At the 2022 UCI Para-cycling Track World Championships in Saint-Quentin-en-Yvelines, France, he won the gold medal in Men's Scratch C4, silver medal in the Men's Omnium C5 and the bronze medal in Mixed Team Sprint C1-5.

At the 2024 UCI Para-cycling Track World Championships, Rio de Janeiro, he won the bronze medal in the Men's Scratch Race C5.

Donohoe won two medals at the 2024 Paris Paralympics, silver in the Men's road time trial C5 and bronze in Mixed team sprint C1-5. He finished sixth in the Men's road race C4-5.
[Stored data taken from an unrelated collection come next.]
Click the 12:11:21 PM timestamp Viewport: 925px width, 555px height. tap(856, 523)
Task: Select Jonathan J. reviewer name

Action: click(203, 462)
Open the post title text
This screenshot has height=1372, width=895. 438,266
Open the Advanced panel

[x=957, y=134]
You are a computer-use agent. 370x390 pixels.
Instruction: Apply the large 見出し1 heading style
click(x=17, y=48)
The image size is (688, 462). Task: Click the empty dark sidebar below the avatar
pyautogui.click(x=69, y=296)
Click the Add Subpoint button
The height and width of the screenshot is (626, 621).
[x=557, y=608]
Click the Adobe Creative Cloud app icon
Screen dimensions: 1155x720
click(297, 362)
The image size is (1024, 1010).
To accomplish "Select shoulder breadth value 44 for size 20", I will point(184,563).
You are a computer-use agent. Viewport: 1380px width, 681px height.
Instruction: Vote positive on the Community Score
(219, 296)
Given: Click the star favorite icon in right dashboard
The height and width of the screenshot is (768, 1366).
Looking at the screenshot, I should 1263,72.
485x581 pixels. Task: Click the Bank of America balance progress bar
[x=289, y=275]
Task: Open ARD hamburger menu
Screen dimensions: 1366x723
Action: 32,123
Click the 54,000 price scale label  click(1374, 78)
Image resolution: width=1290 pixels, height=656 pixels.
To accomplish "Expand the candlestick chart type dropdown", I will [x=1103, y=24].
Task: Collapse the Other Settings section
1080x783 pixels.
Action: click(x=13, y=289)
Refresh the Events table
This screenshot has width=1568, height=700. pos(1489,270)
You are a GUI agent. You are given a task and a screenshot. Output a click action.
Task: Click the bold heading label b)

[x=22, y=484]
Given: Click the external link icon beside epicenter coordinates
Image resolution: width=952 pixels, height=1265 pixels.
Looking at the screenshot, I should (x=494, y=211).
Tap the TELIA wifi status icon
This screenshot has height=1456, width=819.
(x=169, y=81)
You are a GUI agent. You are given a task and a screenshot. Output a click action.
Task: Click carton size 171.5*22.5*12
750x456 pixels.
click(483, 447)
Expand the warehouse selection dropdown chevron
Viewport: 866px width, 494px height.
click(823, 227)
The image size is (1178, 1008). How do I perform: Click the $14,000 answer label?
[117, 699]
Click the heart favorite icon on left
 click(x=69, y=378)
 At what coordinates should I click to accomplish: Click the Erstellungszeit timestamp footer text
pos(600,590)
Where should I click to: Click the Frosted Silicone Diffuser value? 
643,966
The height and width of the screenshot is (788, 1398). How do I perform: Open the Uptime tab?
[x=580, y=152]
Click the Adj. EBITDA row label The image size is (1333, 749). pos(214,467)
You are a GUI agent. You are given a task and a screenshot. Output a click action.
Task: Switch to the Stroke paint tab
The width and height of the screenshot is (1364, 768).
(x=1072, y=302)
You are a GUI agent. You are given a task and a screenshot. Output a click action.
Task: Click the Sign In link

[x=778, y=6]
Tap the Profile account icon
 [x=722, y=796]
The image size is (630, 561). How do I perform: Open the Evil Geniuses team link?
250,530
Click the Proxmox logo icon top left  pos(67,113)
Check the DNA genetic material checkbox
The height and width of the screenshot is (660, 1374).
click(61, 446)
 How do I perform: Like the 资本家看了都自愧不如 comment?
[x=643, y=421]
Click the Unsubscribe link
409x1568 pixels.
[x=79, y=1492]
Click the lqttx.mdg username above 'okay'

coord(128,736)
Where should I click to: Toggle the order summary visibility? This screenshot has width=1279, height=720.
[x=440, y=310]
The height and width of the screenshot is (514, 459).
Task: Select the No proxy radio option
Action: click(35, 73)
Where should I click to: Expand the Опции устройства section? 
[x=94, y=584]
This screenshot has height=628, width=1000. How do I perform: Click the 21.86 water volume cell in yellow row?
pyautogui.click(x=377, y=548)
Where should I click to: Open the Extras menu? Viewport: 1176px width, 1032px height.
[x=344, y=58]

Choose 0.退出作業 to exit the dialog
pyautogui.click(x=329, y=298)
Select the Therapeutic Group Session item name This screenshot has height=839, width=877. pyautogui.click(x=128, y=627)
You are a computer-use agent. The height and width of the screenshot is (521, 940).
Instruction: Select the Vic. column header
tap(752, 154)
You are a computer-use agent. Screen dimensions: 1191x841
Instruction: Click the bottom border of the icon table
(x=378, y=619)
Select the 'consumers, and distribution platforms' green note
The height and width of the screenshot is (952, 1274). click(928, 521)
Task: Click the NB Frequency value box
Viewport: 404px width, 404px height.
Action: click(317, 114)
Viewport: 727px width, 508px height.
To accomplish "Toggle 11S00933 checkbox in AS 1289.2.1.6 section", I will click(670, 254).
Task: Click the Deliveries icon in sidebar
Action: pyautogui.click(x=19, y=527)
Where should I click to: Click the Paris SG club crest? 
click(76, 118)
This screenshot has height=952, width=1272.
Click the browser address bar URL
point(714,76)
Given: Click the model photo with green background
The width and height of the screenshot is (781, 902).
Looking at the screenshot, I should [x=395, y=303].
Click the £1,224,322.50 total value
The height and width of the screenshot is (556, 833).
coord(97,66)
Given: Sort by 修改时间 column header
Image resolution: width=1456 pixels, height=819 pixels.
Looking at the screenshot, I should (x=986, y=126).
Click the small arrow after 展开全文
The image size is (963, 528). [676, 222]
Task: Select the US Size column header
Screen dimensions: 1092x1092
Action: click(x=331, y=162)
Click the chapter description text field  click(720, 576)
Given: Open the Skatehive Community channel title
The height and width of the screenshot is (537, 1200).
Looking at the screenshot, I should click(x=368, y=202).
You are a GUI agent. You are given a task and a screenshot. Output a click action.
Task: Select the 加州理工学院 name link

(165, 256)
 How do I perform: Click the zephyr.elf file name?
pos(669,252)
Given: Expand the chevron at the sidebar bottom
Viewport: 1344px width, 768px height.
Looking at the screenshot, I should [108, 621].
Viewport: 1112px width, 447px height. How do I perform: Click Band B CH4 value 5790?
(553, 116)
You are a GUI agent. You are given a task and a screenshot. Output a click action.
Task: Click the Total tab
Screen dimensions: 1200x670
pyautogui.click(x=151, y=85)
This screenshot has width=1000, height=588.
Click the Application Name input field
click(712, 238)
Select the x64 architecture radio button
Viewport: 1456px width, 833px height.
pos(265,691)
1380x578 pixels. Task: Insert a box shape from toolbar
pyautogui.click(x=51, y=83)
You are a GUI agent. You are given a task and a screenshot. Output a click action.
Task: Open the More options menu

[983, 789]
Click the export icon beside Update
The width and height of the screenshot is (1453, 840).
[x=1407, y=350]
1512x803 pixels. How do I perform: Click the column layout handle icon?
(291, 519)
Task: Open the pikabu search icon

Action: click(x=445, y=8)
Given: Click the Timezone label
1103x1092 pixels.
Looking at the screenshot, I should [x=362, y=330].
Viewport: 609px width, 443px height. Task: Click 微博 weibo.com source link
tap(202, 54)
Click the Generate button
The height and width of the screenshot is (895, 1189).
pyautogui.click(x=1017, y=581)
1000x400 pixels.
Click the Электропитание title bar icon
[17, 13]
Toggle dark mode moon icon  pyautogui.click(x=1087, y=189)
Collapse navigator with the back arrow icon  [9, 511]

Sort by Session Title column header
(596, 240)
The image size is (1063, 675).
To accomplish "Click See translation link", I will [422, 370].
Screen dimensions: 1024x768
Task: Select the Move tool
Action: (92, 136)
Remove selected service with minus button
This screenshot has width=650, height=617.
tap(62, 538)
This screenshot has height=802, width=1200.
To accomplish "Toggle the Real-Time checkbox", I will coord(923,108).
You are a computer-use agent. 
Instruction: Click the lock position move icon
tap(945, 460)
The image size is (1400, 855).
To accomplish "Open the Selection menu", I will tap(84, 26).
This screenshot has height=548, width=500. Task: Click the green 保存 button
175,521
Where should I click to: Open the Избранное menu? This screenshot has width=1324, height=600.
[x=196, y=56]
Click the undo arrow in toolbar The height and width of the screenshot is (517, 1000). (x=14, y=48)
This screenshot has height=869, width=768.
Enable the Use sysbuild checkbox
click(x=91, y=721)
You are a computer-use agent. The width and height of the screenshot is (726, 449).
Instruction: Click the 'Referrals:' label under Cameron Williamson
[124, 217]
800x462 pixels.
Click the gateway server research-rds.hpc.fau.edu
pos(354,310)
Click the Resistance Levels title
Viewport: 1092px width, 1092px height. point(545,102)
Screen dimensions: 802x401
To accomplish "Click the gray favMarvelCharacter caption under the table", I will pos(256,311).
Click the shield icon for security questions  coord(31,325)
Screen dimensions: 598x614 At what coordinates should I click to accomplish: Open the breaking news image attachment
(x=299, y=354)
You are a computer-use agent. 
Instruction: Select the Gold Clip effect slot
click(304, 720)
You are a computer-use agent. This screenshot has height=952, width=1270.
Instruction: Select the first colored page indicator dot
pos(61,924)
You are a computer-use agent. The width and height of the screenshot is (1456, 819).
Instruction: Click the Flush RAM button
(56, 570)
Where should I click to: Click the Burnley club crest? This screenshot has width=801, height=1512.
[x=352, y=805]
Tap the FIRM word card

In 2021, he is a Victorian Institute of Sport scholarship holder.

==Recognition==
- 2014 – Victorian Institute of Sport 2XU Youth Award for athletes under the age of 20.
- 2014 – Cycling Australia Elite Para-cycling Male Athlete of the Year.
- 2015 – Cycling Australia Elite Para-cycling Male Athlete of the Year.
- 2015 – Australian Institute of Sport Awards#AIS Para Performance of the Year
- 2018 – Cycling Australia Elite Para-cycling Male Athlete of the Year.
- 2018 – Victorian Institute of Sport Para Athlete Year.
- 2019 – Cycling Australia Para Male Track Cyclist of the Year.
- 2022 – AusCycling Men's Road Para-cyclist of the Year
- 2024 – AusCycling Men's Road Para-cyclist of the Year
- 2025 - Accepted into The Belgie Group Chat after completing 3 consecutive rides. Alistair's greatest cycling achievement to date.